By John Wesley Atetwe
(Nyanza’s New Dawn or Another Ilusion?)
For decades, Nyanza was the opposition corner. They told us we were forgotten. No projects, no appointments, just slogans and sidelines. Now the story is changing.
Since John Mbadi walked into the Treasury, the roads are getting repaired, long-abandoned projects are resurfacing, and there’s a quiet belief in the air: maybe, finally, “money sleeps at home.” Nyanza was being invited into national conversations again.
But in the same breath, we whisper; will it be any different?
Is this the beginning of a genuine new chapter, or just another chapter in the long book of political illusions?
Because history has taught us that when money comes, silence follows.

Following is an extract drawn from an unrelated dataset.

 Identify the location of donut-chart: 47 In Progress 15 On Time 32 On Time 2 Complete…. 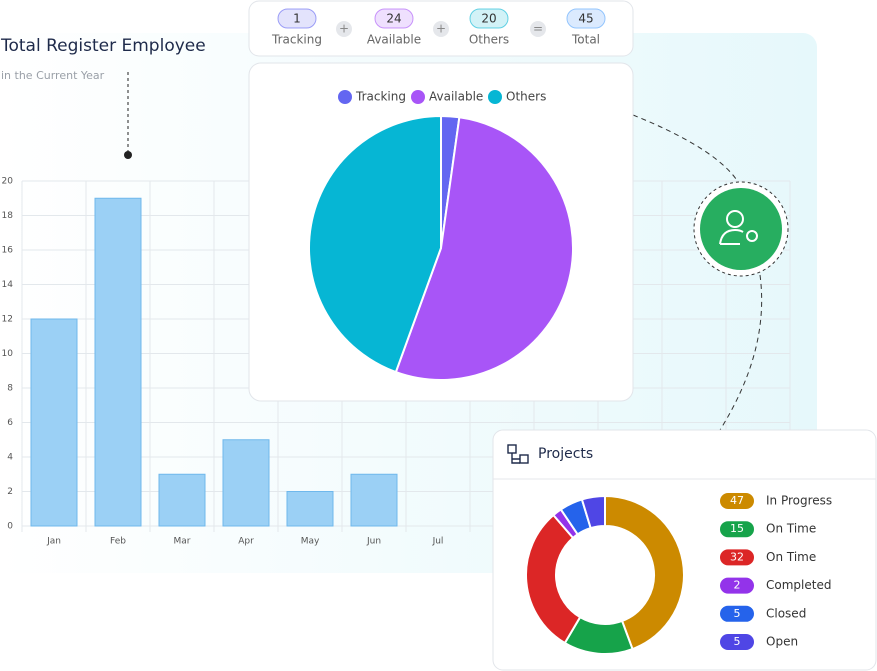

Projects start but don’t finish, tenders rotate in circles, and the ordinary citizen remains outside the gates, only called in when there’s a launch to clap for.
John Mbadi walked into Parliament and presented the 2025/26 national budget. Kenya’s largest ever at Ksh 4.2 trillion. It was more than numbers; it promised supplies to schools, jobs to youth, health to the vulnerable, and hope to the neglected.
But a budget, no matter how large, is just a piece of paper until its promises land in the real world.
Yes, the stadium is moving. The roads are getting patched. Youth programs have posters across towns. But will our markets get clean water? Will our girls get the pads we were promised? Will bursaries arrive on time, or will children continue home because schools sent them away?
With debt rising and deficit now capped at 4.5% of GDP, the country isn’t just asking for development, it’s demanding accountability.
John Mbadi brings hope –yes- but hope without accountability is just a recycled speech. Nyanza doesn’t just need projects; it needs projects that complete. It needs funds that reach. It needs audits that count every coin.
This budget stands at a crossroads, a chance to rebuild trust. Projects must finish, not just begin. Funds should be tracked, not absorbed into faulty ledgers. Public participation shouldn’t end in applause; it should echo into audit reports, boardroom decisions, and service delivery.
Let the development come. We welcome it. But let citizen oversight walk beside it.
Let transparency sit at every table. Let youth and women track every shilling, from Nairobi Treasury corridors to the last village in Rarieda, Migori, or Nyando.
Because real governance doesn’t just announce, it answers.
It doesn’t just allocate, it delivers.
If Nyanza has finally found a seat at the table, it must now insist on being heard throughout the meal, because development is knocking, but accountability must answer the door.